In May, I was privileged to visit the Holy Land, including the building at the summit of the Mount of Olives, the so-called Imbomen (from the Greek en bouno, “on the hillock”). In the days of Egeria in the fourth century, it was not so much a chapel as a circular colonnade, for Egeria writes in her famous travelogue that it was a place where one could sit down. Later a lady named Poemenia, a member of the Imperial family, enlarged it into an actual church. The church endured the same fate that befell much else in the Holy Land, being destroyed by the Persians in 614 AD and then, after being rebuilt in the seventh century, destroyed later by the Muslims. The present structure stands in the midst of the ruins of that church. Here I would like focus attention upon one significant change made to the original shrine—they roofed it over. The original shrine, measuring about three meters by three meters, like the original Imbomen of Egeria’s day, was open to the sky.
The present Imbomen structure is not very impressive, especially when compared to the area’s well-adorned churches, or even to the mosques in Jerusalem. But it does mark the authentic place where Christians have commemorated the Ascension of Christ since the fourth century. (It does not, however, mark the site of the actual Ascension itself. In Luke 24:50, we read that Christ led His disciples out “as far as Bethany” and ascended from there—in other words, over the summit of the Mount of Olives and down the other side towards Bethany. But it is hard to built a chapel on a hillside, and we can scarcely blame the Byzantines for building their chapel on the more obvious spot, on the hillock’s summit.)
The roofing over of the Imbomen is not of merely architectural significance. The Christians who worshipped in that original roofless shrine could look up into the sky, in their imaginations following Christ as He ascended from earth to heaven. There is always something inspiring and uplifting about looking up. The sky is one of the many miracles surrounding us, whether we see it filled with clouds or with stars. Sorrow makes our heads hang down and look towards the earth, while joy lifts up our heads. At every Divine Liturgy, the priest bids the faithful “Lift up your hearts!” and the instinctive response is to lift the heads as well. Joy makes us look up to heaven, to God, the Giver of all good gifts. I have no doubt that the ancient worshippers at the roofless Imbomen often looked up while they worshipped there. Our destiny as Christians is to eventually share Christ’s heavenly glory (Romans 8:29-30) and to join Him in His heavenly Kingdom. Little wonder then if we often look up to heaven, our destination and home.

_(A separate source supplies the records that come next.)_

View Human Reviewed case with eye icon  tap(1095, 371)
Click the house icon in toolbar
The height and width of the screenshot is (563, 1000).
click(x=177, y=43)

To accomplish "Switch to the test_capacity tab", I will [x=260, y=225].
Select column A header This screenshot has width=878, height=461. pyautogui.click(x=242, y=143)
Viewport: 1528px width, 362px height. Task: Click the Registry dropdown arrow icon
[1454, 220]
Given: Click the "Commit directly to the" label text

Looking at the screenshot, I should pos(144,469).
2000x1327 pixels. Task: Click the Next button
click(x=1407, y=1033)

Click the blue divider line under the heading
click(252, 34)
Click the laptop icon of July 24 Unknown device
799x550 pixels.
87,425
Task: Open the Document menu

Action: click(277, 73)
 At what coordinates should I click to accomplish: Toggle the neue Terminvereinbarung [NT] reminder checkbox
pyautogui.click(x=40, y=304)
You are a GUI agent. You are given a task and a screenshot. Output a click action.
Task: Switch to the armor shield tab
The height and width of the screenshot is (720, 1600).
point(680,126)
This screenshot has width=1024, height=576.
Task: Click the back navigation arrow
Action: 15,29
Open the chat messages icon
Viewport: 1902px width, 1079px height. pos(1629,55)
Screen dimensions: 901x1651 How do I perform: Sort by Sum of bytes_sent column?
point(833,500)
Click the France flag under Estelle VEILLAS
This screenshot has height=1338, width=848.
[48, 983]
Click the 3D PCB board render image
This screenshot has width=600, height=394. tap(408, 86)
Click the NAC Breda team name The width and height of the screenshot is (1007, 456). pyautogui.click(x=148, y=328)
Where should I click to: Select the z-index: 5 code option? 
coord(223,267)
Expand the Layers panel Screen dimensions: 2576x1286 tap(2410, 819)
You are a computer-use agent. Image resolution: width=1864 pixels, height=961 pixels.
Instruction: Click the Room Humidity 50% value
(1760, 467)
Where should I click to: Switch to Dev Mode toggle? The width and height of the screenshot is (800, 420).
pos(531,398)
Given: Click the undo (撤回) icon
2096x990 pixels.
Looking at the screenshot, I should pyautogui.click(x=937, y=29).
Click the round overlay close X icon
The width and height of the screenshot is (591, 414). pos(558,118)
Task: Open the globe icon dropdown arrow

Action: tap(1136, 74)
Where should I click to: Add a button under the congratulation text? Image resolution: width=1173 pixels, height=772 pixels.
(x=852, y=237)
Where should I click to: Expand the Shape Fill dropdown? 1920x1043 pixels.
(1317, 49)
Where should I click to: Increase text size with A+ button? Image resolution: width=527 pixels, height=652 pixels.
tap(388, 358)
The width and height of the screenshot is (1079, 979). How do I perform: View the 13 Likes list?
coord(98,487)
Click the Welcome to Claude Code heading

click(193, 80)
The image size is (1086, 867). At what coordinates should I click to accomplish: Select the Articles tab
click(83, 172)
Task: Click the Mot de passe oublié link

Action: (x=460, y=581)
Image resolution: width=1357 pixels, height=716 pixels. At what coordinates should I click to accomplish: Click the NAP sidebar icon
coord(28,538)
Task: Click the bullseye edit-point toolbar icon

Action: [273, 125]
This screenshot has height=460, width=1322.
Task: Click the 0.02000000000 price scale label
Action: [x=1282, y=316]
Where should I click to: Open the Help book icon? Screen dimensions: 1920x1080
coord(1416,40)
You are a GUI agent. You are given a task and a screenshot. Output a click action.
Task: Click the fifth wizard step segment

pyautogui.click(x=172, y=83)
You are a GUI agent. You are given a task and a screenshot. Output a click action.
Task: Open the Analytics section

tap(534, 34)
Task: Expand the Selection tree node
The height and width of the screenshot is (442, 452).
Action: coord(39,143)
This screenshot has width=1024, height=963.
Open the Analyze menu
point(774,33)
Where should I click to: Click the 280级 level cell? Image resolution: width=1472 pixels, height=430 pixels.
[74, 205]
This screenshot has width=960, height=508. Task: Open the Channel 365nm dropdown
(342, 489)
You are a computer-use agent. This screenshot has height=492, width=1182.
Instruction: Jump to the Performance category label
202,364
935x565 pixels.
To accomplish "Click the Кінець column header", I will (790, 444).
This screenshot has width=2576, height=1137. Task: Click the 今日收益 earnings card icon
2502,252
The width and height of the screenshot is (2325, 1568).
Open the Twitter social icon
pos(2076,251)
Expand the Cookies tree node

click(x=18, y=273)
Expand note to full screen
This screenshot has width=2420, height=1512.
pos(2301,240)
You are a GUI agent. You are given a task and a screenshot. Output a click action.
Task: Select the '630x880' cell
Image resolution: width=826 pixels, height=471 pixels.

It is just here that the roofing over of the Imbomen becomes significant, for those who bricked it up did not believe that men could share the glory of the heavenly God. Better then to look not up, but toward Jerusalem or Mecca. But in fact we can share the glory of our heavenly Lord, and His Ascension to glory is a promise and prophecy of the glory that by grace awaits all His disciples. I enjoyed my visit to the Imbomen. I enjoyed even more stepping outside the chapel, and looking up into heaven, following the path blazed by our ascended Lord, and knowing that we would all one day follow Him home.